**YOUR TASK**.
Every entry must be transcribed exactly. Pictures are not part of the copy.

Stored records:
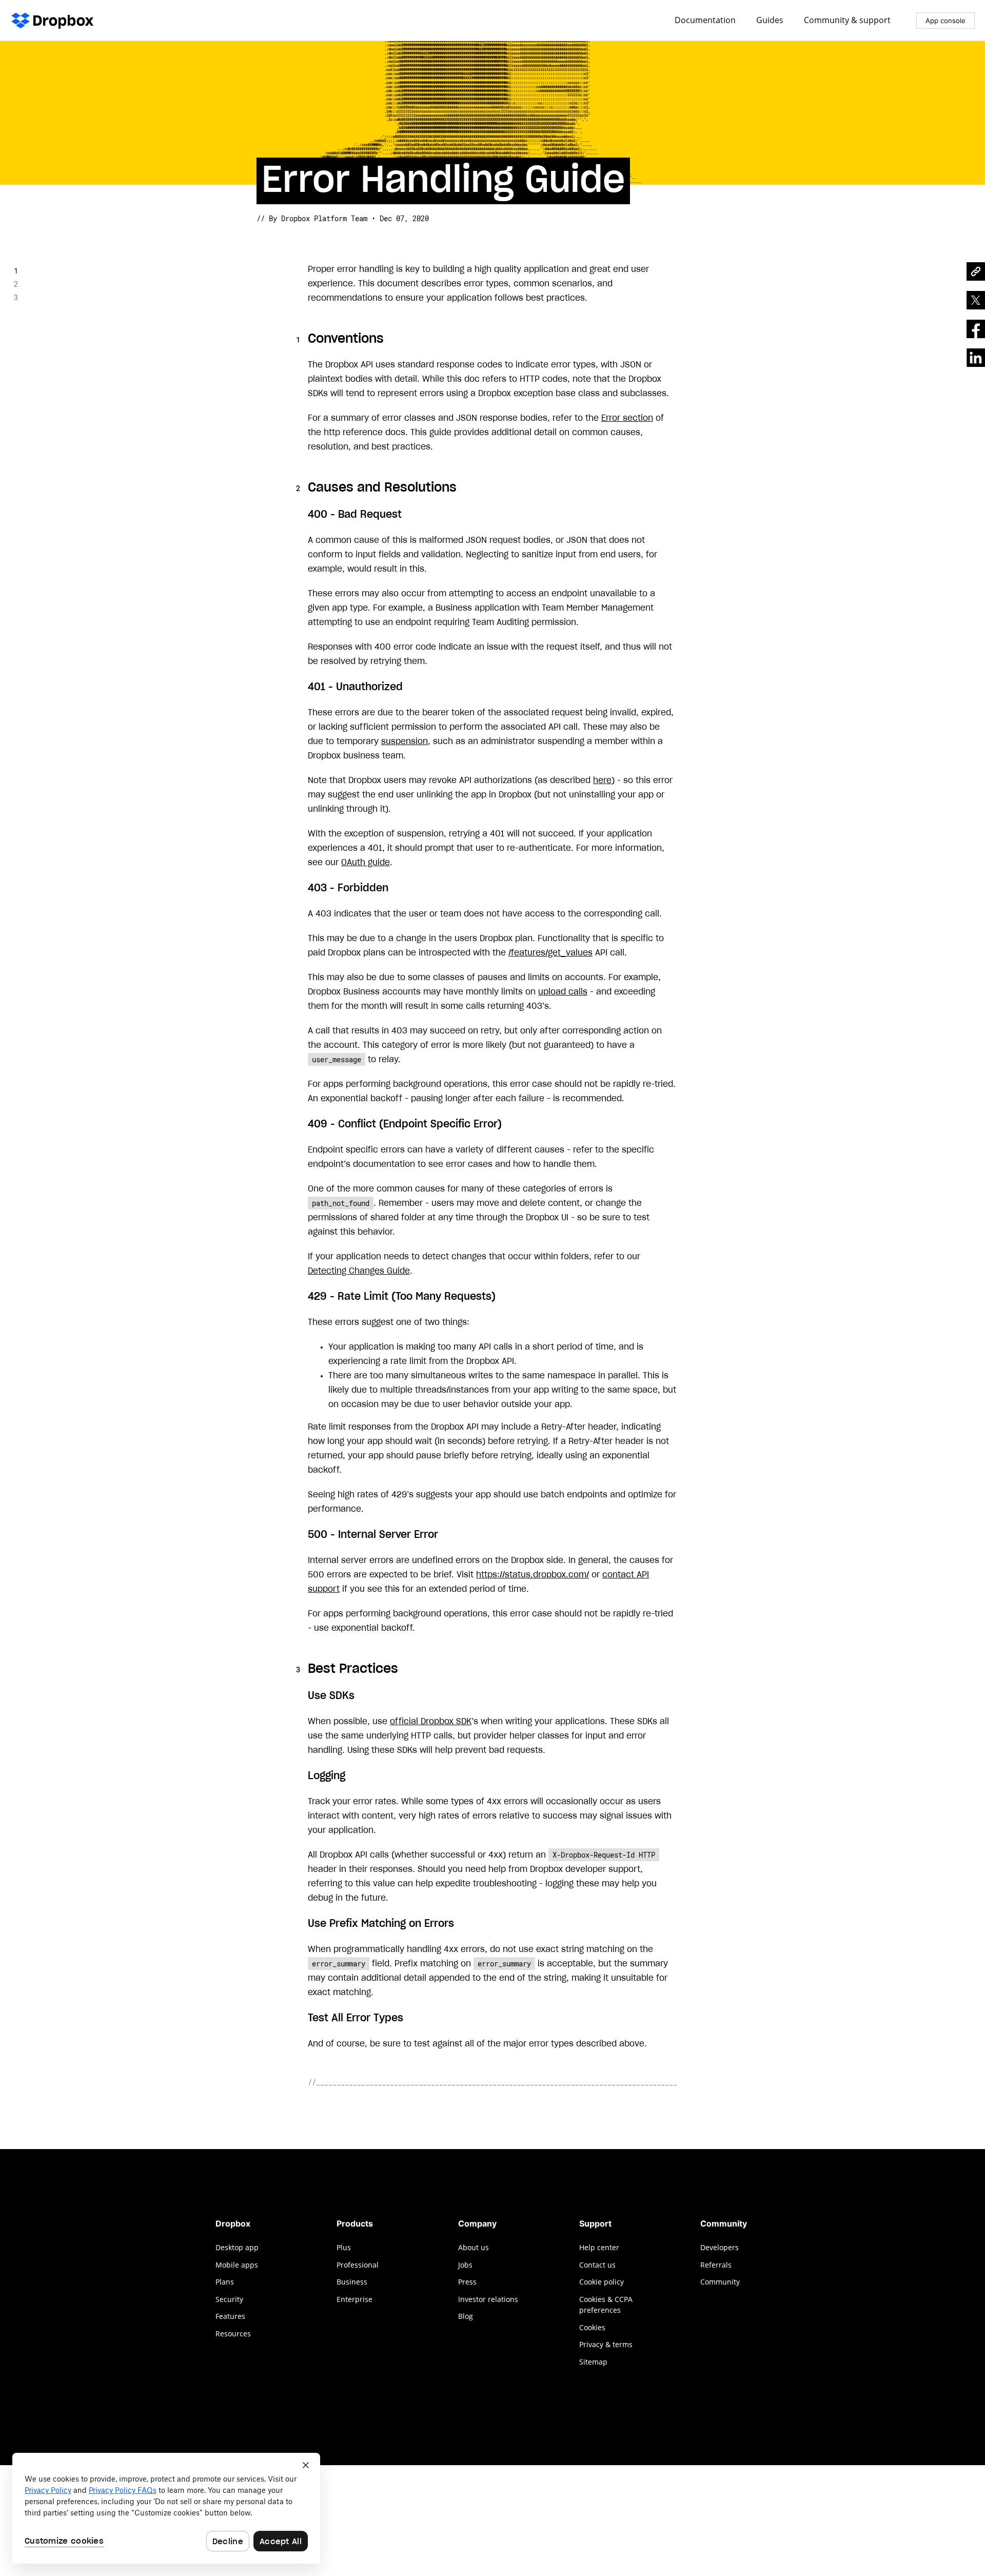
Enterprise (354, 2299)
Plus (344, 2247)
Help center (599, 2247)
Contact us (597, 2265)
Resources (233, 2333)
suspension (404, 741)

**SOLUTION TO THE PROBLEM**.
Enterprise (354, 2299)
Plus (344, 2247)
Help center (599, 2247)
Contact us (597, 2265)
Resources (233, 2333)
suspension (404, 741)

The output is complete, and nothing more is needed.